Ten-year-old Lin and her 35 schoolmates recently saw the barren valley grow more verdant. At the government-sponsored Ecotechnology Expo 2003, which was held in Longchi last Saturday, they served as young spokespeople, explaining the diverse methods of ecological engineering adopted in the valley to tourists.

Showing visitors an embankment that has been strengthened by used tires, students said the technique stabilizes bare slopes and reduces soil erosion, helping plants to take root. It also offers a means of recycling old tires.

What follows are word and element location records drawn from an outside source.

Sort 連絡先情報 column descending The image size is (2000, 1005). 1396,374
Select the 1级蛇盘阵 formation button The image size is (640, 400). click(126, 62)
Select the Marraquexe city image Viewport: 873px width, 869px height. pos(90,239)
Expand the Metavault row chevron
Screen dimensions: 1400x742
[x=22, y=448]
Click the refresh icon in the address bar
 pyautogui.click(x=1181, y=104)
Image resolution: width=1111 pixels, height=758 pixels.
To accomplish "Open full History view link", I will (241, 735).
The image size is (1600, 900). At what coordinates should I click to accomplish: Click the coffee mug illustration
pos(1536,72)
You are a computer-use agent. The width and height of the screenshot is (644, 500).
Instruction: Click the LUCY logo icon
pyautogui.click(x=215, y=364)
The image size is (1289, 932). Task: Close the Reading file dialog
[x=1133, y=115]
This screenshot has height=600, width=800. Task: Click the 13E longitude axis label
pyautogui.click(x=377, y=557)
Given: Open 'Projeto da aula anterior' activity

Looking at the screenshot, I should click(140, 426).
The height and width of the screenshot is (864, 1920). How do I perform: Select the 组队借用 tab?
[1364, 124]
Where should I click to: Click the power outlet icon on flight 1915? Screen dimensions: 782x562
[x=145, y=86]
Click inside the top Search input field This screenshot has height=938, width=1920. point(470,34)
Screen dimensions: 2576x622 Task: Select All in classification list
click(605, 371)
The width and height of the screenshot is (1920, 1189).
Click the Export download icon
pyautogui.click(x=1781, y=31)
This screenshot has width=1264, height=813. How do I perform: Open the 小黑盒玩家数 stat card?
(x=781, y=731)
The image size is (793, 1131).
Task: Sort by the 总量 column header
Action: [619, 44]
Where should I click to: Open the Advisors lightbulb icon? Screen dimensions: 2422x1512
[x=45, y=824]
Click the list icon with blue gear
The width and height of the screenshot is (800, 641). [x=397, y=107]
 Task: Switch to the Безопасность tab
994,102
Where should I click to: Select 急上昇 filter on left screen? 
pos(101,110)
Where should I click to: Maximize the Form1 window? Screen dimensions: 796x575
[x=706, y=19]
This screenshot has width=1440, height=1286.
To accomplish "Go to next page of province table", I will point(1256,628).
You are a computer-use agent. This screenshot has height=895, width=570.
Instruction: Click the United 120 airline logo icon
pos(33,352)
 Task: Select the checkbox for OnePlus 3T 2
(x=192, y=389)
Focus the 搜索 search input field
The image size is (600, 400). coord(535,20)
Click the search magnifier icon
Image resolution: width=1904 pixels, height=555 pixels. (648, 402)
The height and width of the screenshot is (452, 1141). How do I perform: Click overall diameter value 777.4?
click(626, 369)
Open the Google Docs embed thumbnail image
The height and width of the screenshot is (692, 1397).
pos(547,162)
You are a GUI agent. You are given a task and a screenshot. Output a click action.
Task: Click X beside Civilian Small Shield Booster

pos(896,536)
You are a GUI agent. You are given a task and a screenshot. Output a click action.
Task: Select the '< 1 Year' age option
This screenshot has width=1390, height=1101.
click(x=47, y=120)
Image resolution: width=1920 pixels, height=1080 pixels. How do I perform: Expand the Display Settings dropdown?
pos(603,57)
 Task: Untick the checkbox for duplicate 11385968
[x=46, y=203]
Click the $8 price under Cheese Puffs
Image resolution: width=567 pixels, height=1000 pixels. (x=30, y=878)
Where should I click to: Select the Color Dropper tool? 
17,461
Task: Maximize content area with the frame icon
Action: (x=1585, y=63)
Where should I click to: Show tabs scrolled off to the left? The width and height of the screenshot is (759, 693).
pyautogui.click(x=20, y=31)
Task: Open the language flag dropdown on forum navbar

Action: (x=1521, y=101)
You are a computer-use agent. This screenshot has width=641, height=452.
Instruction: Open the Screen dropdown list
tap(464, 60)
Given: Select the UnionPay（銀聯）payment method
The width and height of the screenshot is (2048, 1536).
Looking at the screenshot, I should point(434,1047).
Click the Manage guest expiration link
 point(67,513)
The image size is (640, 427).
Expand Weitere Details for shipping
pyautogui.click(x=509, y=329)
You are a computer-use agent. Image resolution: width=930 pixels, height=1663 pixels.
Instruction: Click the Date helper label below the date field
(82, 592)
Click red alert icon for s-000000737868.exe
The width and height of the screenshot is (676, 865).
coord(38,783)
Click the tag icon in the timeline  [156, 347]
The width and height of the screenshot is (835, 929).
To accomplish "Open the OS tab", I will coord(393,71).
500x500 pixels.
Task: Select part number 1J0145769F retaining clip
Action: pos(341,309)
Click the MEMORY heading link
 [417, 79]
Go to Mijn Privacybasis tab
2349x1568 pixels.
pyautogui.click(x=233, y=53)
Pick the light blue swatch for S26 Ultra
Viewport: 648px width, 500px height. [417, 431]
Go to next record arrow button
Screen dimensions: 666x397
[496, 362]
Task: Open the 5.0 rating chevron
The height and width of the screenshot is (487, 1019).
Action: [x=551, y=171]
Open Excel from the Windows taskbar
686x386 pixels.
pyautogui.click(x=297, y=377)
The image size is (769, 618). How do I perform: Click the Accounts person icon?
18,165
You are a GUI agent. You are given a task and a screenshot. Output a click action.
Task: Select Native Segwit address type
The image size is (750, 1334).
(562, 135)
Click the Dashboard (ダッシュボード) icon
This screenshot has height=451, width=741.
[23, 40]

Pointing at the greenish slopes, students said an ecological engineering method involving the planting of an East Indian grass, vetiver, had been successfully adopted there to prevent erosion.

At a riverside pavilion built right on top of a vertical overflow pipe, which allows water from a reservoir to fall into an earthen dam, Lin said the pavilion was a perfect place to enjoy a fabulous view.

The facilities beautifying the engineering work -- which has just been completed by the Council of Agriculture's Soil and Water Conservation Bureau -- include bamboo shelters, pathways and ecological ponds. Integrating concepts of disaster prevention, recreation and ecological conservation, the bureau has designated a proper route for tourists in the catchment area.

According to officials, past failures in attempts to preserve soil by using conventional engineering methods, such as building cement escape canals, prompted them to turn to alternative, ecologically friendly methods.

"It will take years for the valley to flourish. But we have seen new signs of life already," said Wu Huei-long (吳輝龍), the bureau's director-general.